Data records:
....
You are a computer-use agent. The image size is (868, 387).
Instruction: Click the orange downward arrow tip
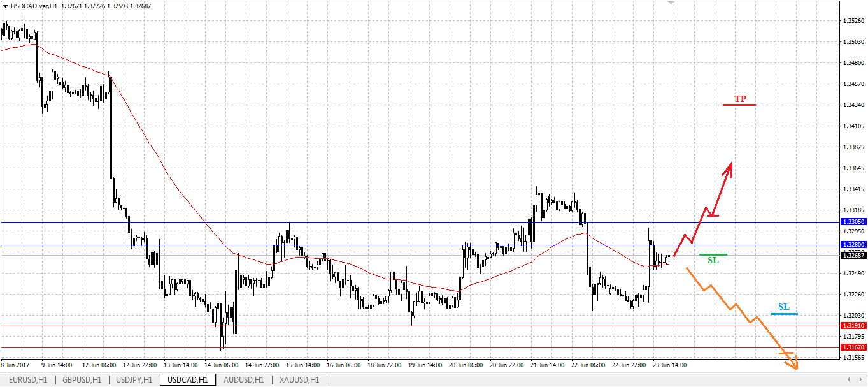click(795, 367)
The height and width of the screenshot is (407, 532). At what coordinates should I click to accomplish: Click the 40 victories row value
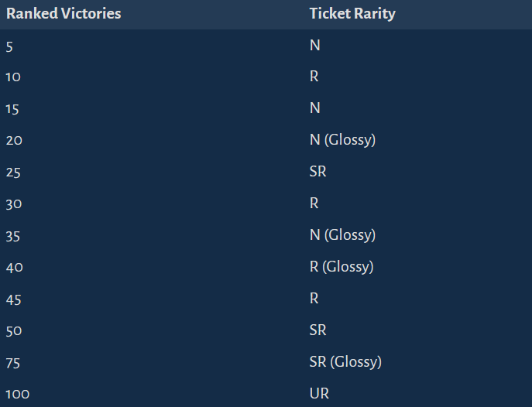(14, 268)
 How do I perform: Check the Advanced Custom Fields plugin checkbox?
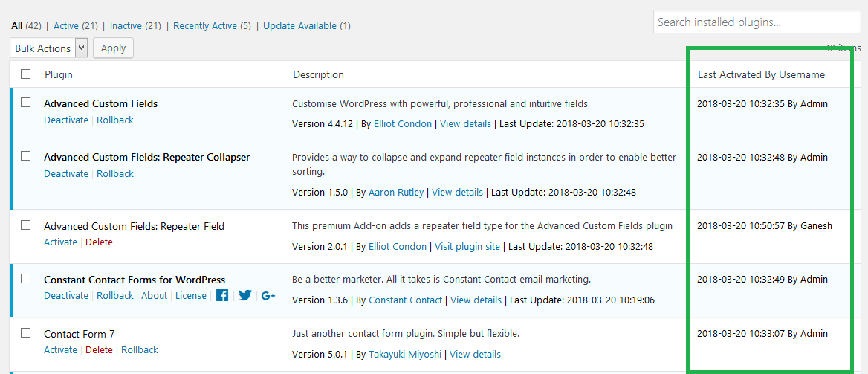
....
What the task requires:
Leave the pictures out and restate the listing word for word.

Result for this task:
You are a computer-use agent. The image size is (868, 387).
Instruction: Click the orange downward arrow tip
click(795, 367)
The height and width of the screenshot is (407, 532). At what coordinates should I click to accomplish: Click the 40 victories row value
(14, 268)
 How do I perform: Check the Advanced Custom Fields plugin checkbox?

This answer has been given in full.